# Start of GIVEN RECORDS

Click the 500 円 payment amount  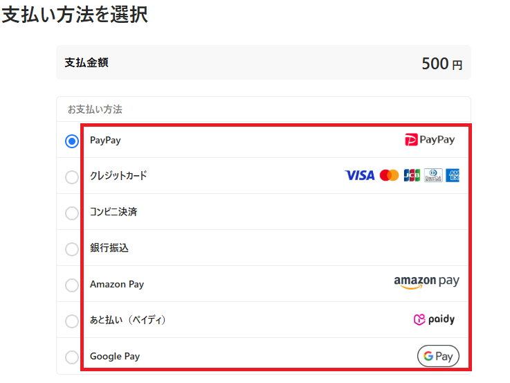click(x=441, y=64)
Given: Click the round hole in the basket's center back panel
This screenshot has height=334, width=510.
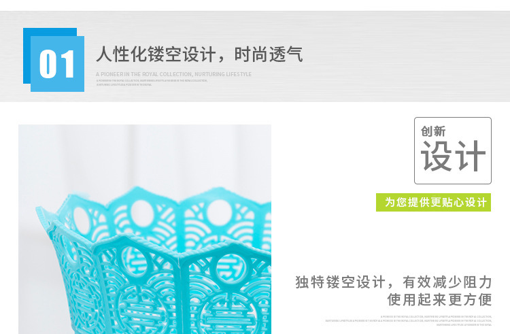Looking at the screenshot, I should tap(142, 212).
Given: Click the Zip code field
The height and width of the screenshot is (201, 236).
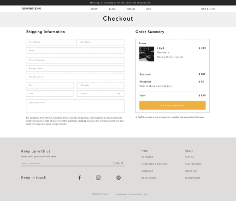Looking at the screenshot, I should coord(100,85).
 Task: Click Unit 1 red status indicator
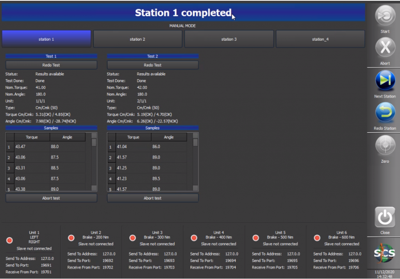(x=10, y=240)

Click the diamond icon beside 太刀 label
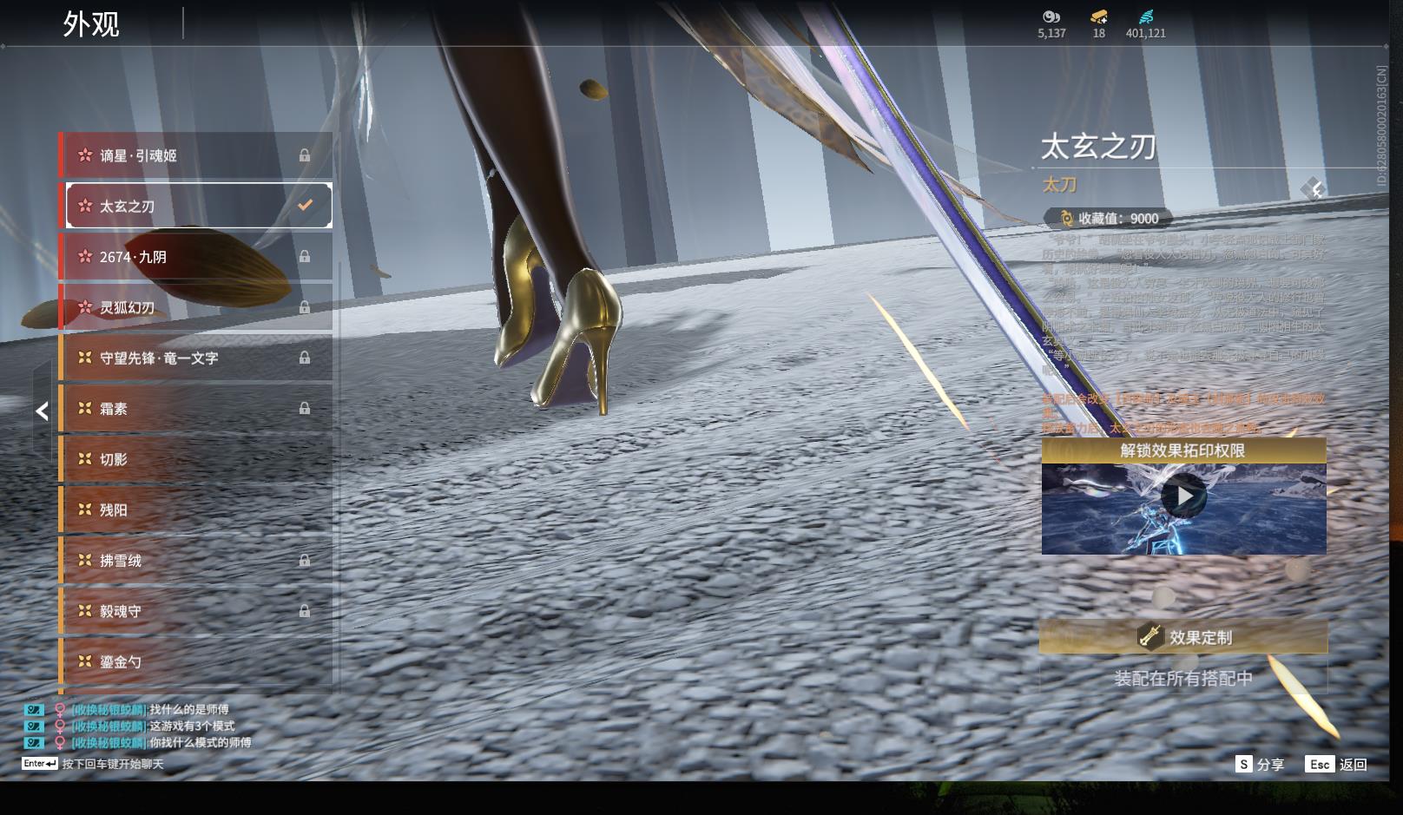[1312, 189]
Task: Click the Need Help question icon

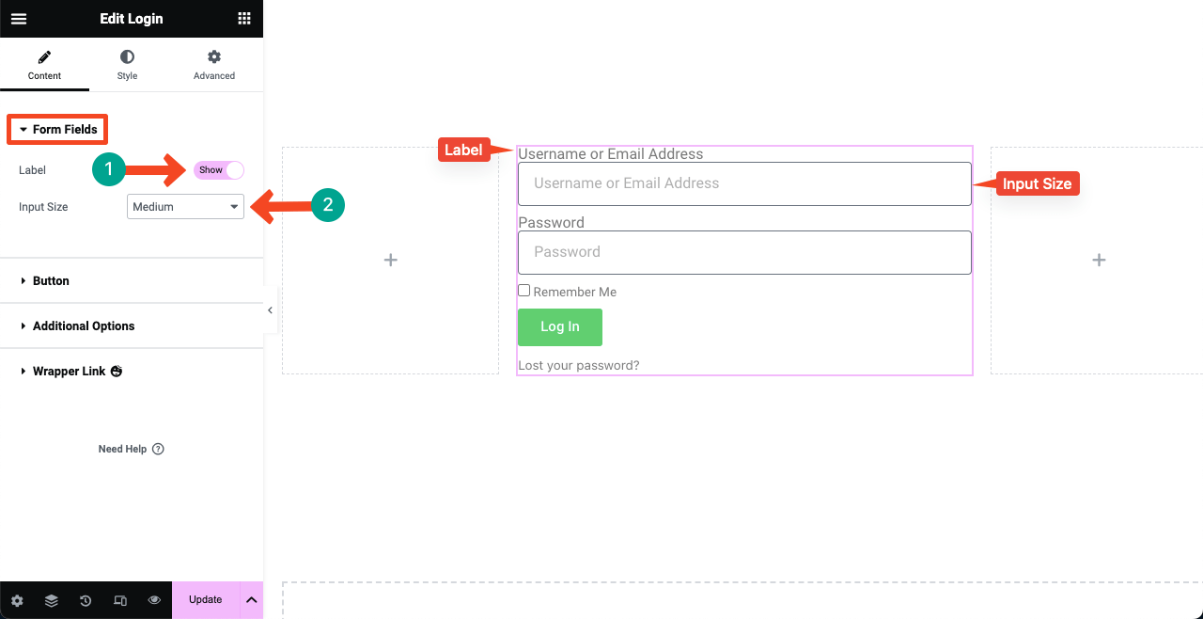Action: point(158,449)
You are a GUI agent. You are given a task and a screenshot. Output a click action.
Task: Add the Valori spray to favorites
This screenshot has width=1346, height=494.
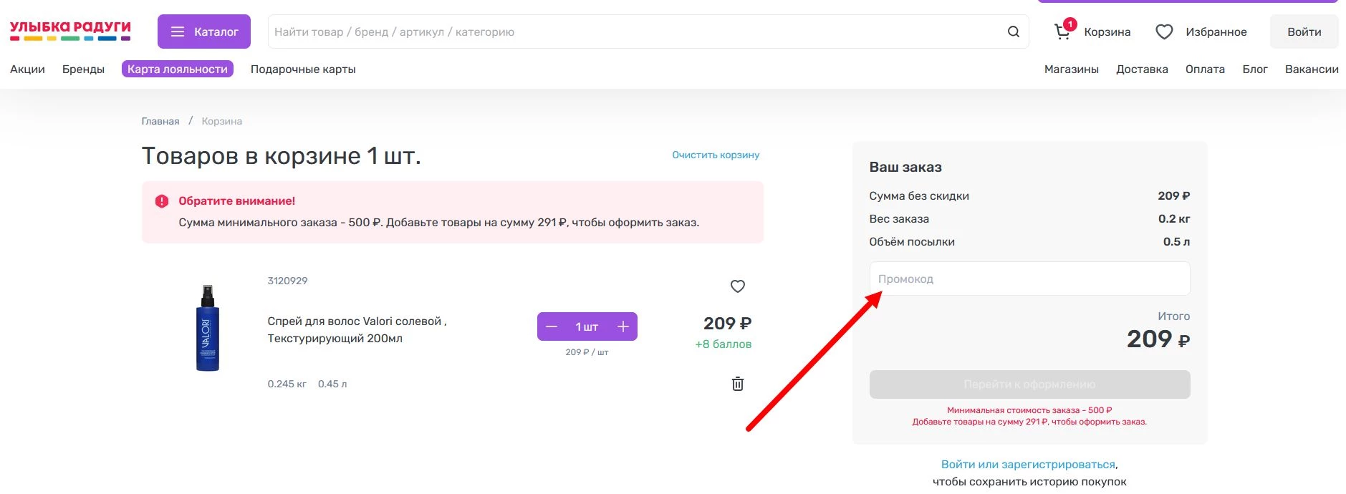(737, 286)
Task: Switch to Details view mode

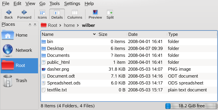Action: (57, 14)
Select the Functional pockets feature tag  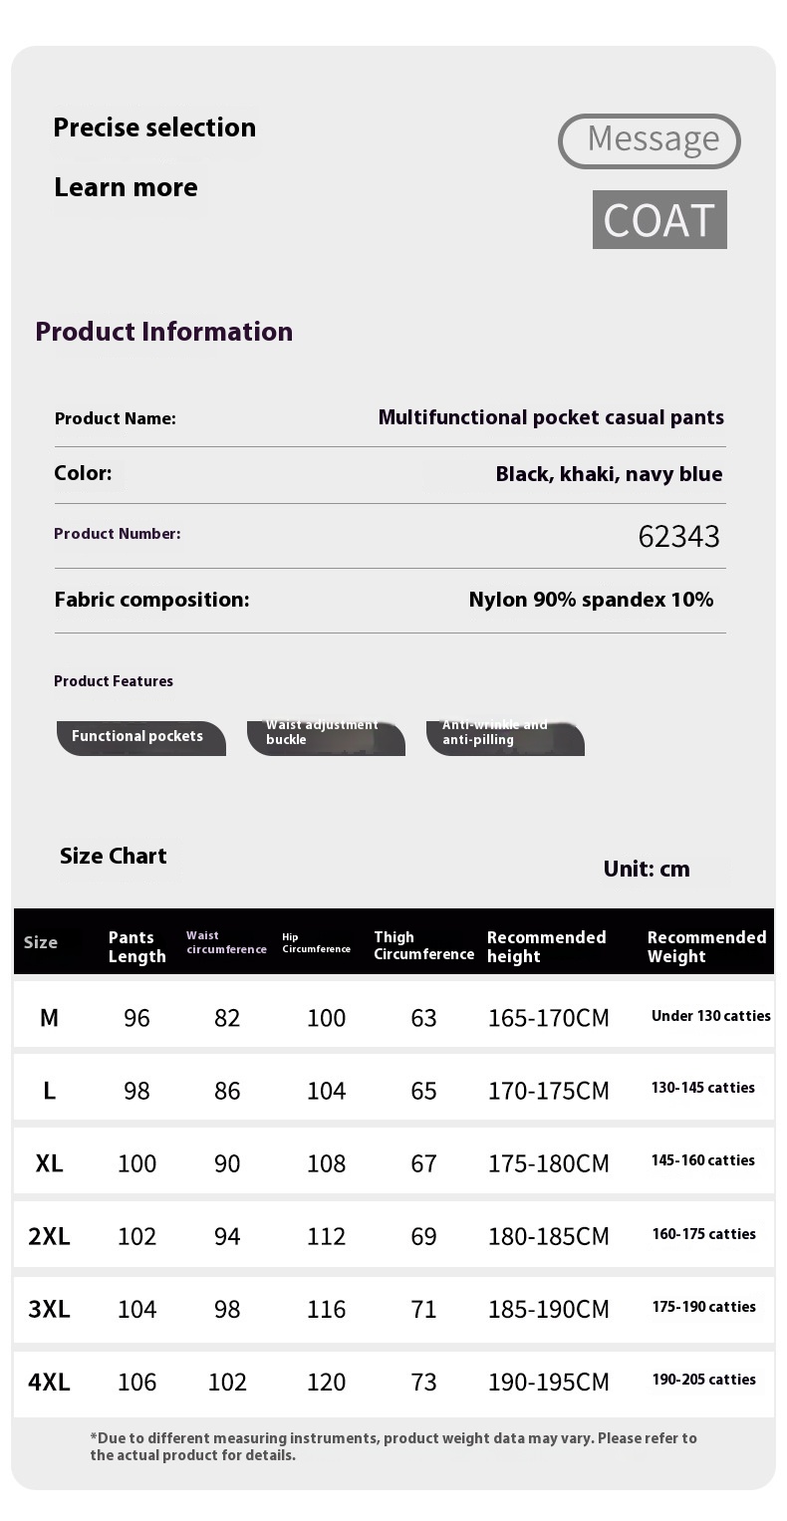tap(140, 737)
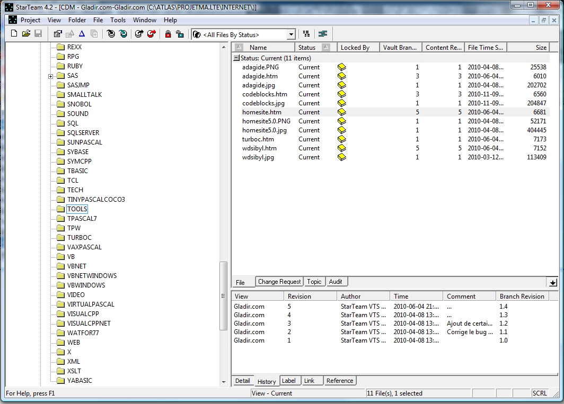Click the properties icon in toolbar
Image resolution: width=564 pixels, height=404 pixels.
(58, 34)
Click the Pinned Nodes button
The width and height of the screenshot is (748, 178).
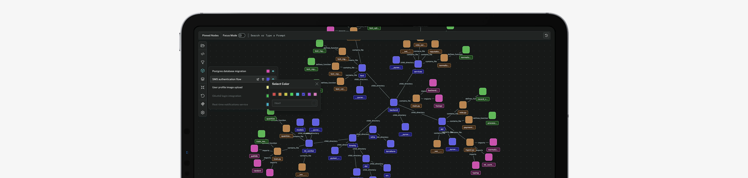[x=210, y=35]
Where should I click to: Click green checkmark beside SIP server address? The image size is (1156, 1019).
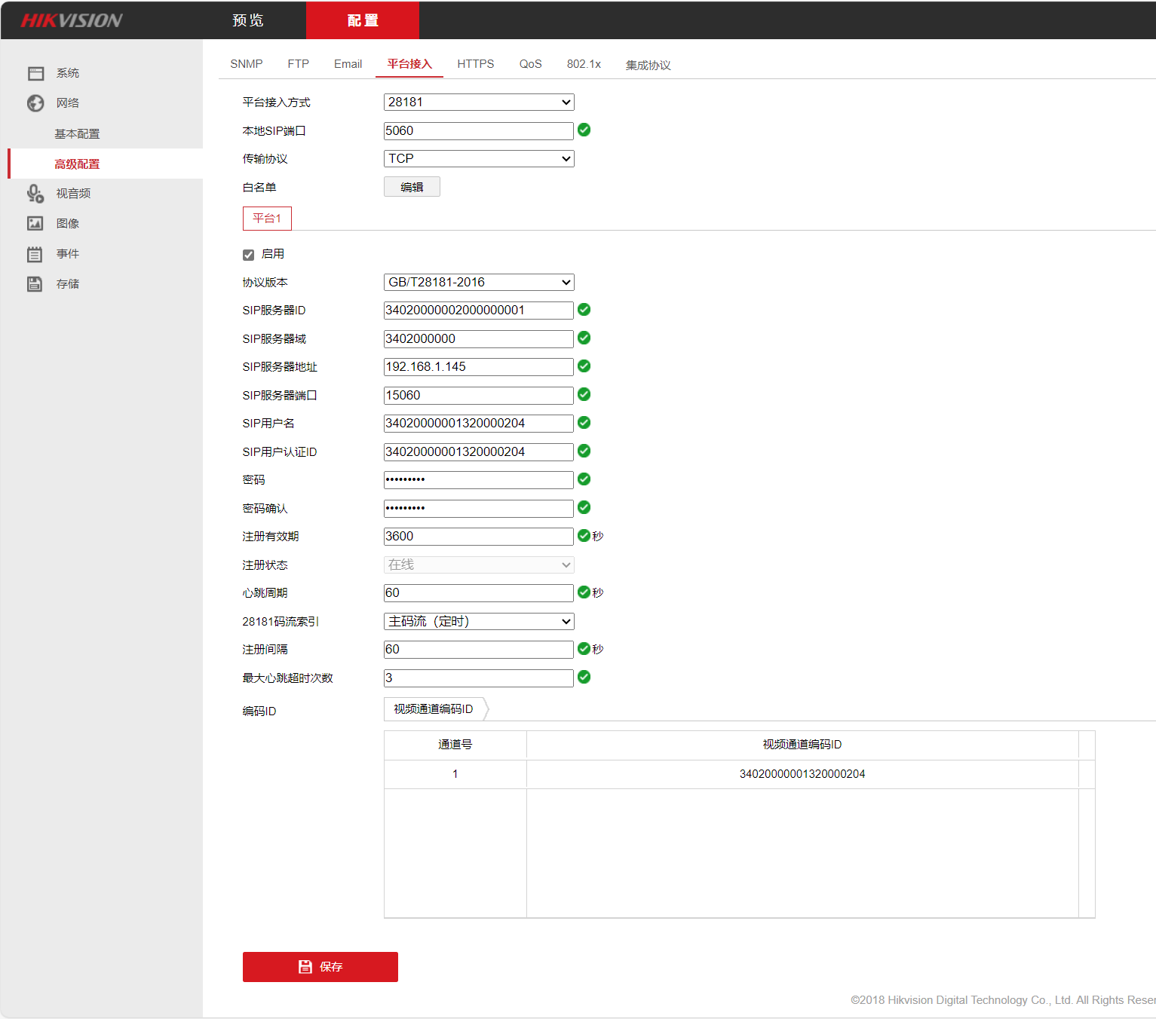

# End of GIVEN RECORDS

_SHORT PROBLEM_.
Please rewrite the rows from the line that has "Given: Click the round" through the line that has "Action: (57, 14)", swapping "height" for "length" and changing nothing else. Leave the pictures out of your answer.

_THE REPLY_.
Given: Click the round hole in the basket's center back panel
This screenshot has length=334, width=510.
Looking at the screenshot, I should tap(142, 212).
Given: Click the Zip code field
The length and width of the screenshot is (201, 236).
Looking at the screenshot, I should coord(100,85).
 Task: Click Unit 1 red status indicator
(x=10, y=240)

Click the diamond icon beside 太刀 label
[1312, 189]
Task: Click the Need Help question icon

Action: point(158,449)
You are a GUI agent. You are given a task and a screenshot. Output a click action.
Task: Add the Valori spray to favorites
This screenshot has width=1346, length=494.
(737, 286)
Task: Switch to Details view mode

Action: (57, 14)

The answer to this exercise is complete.